Let me tell you, nothing's more frustrating that dealing with out of square, out of plumb walls in what one would think is "modern construction" - the house was built in 1991 - but there's not a square wall in the place! All three of these walls were a tile installer's nightmare.
By the end of the first Saturday, we had this:
Which is pretty good considering we had all three walls laid out on a brick pattern (on paper, if not actually on the wall yet!), including centering on the window and the shower controls, finding relative level, and getting those three rows on the same plane - the biggest accomplishment of the job for certain.
As I mentioned above all of the kids got involved in this project, from mixing mortar to cutting tile to laying tile to cleaning up after one another.
The chief mortar mixer quickly turned into an excellent tile saw operator and even taught his sister to properly operate the saw . . .
He even got to do all the intricate cuts himself:
He's really good with a tile saw and this project isn't his first. He was running a tile saw three or so years ago when we had an emergency remodel on the master bath and during the kitchen tile job as well.
So, we're a few days from being finished with this project. The vanity is set in place, the drain plumbing is too short - as is the hot water supply line - but the HVAC vent is still hidden under the vanity and yours truly sealed the underside of the cabinet up to direct the airflow out the front toe kick instead of around the sides and into the not-to-be-conditioned spaces such as the cabinet itself.

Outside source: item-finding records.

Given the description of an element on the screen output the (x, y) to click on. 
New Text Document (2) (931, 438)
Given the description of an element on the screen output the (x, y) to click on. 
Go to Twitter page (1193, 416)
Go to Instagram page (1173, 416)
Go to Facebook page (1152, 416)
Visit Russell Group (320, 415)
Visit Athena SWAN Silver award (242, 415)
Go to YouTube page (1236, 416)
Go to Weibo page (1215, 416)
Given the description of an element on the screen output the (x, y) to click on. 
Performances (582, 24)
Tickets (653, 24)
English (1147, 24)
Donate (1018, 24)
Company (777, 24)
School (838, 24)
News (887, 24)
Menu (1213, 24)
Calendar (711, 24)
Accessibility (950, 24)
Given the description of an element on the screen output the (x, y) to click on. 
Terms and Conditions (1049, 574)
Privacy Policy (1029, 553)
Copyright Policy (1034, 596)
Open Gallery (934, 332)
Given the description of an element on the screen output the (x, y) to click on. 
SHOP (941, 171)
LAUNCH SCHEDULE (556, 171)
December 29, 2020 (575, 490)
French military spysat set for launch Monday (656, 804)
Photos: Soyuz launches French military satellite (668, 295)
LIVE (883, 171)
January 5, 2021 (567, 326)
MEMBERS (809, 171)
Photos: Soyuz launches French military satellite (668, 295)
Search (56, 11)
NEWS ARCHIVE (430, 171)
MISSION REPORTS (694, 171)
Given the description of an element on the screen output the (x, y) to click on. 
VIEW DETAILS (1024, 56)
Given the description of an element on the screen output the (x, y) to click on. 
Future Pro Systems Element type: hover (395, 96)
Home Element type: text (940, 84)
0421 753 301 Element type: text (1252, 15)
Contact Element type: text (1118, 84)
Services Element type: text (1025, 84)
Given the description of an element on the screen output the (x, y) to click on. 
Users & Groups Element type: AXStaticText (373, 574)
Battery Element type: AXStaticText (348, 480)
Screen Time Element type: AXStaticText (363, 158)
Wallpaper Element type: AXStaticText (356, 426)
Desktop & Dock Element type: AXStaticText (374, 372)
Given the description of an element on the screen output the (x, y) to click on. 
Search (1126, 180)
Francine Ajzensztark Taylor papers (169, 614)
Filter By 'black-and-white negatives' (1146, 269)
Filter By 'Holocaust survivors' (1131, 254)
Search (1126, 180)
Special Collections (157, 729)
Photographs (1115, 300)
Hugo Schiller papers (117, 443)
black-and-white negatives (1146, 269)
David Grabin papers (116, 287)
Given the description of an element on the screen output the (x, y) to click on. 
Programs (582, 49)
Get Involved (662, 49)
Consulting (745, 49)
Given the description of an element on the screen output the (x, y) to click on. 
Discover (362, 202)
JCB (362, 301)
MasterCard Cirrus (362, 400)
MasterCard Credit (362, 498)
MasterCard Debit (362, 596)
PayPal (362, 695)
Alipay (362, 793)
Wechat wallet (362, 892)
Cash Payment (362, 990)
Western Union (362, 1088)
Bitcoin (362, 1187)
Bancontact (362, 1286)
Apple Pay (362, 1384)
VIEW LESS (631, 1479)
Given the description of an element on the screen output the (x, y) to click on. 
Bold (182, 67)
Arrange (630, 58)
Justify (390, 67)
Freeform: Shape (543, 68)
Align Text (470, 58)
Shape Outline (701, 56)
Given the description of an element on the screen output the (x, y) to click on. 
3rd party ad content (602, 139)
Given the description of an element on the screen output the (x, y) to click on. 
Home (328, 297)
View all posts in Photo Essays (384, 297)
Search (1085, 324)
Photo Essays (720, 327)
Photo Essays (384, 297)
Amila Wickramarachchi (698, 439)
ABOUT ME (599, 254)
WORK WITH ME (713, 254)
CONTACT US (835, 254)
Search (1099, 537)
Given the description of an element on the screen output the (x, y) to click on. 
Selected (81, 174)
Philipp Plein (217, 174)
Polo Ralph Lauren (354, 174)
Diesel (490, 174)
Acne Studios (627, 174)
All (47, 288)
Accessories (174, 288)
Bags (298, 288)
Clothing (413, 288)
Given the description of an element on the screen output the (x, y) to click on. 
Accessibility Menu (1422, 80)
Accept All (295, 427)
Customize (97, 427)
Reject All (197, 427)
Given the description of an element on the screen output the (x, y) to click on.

All the while, we've been waiting on a replacement kitchen faucet (lifetime warranty, thanks Price-Pfister!!!) which has been leaking profusely and requiring copious amounts of my time and effort to keep from ruining the cabinets and the subfloor in that room! That would be why there's a significant gap in the photojournalism between the above and the most current status:
The vanity sits about where that mess of detritus is this side of the toilet. The curb is tiled, as is the bullnose down the left side of the shower, and the grout is complete and will be - Lord willing - sealed Friday. Final plumbing (hopefully) this evening. Sand and paint and caulk throughout the week. Put up a shower curtain and install the fixtures and controls for the shower and replace the door trim and baseboards.
I hear the door is getting painted, too, so I seriously doubt it will be complete by this weekend, but it should be functional!